For American families, the adoption process starts in earnest with a pre-adoptive counseling class, followed by an adoption home study in which parents write up what amounts to a study of their life, including reflections on family of origin and current relationships, as well as child-rearing philosophies and “cross-cultural ideas.” The exercise is intended to be self-reflective and is replete with family history and personal strengths and weaknesses. For example, according to the Stuebers’ homework, Laurel believes that she lacks organizational skills, and Paul would like to express thoughts and feelings without being urged. The paperwork is copious, intrusive, and serious: It is reviewed by a lawyer who specializes in Chinese adoptions, and then forwarded to Beijing for approval, translation, and “matching” in the China Center for Adoption Affairs “matching room.” Long a source of mystery and apprehension for adoptive families, the matching room and the matching process is mostly about scheduling available adoption groups with available orphanages. Typically, nine months pass from the time parents enter the China program to the time they receive a referral call from Children’s Home Society and Family Services. “That was Wednesday, and you were actually home,” Laurel reminds Paul. “Wednesday is your day off.”

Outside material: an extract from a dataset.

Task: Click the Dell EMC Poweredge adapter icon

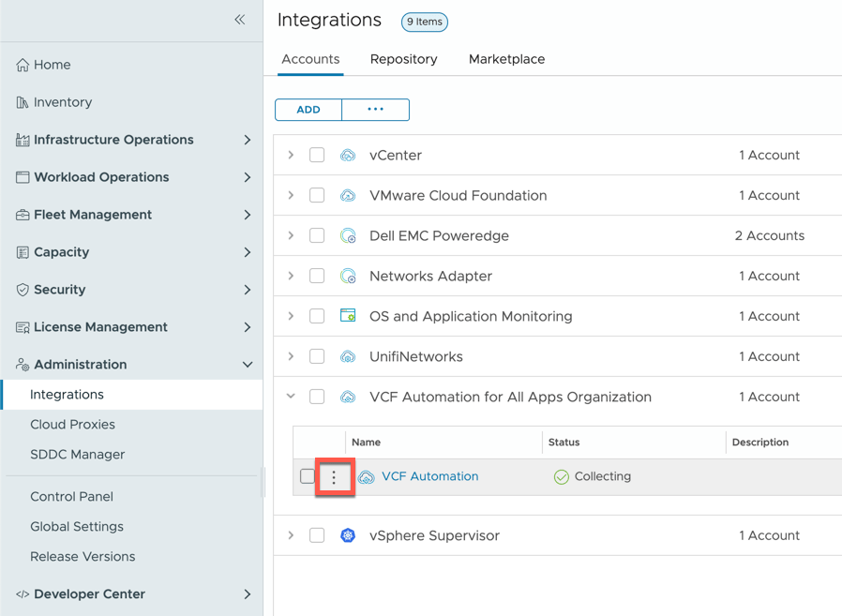Action: pyautogui.click(x=348, y=236)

“Yeah, I remember picking up the call,” says Paul, “and the social worker said, ‘We have some news for you. We’ve got your referral.’ It was real brief. I was just trying to write down the pertinent details. I was mostly thinking of Laurel, and then the social worker said she could email us a picture,” Paul recalls. “So then the picture came, and a couple days later we got to go to the office to pick up the actual packet with all the real information, the photos, the medical report, everything they know about her.”

“We miss her,” says Laurel. “We worry about her.” She is crying again. “It’s just so hard to wait. We just want to get on a plane right now.”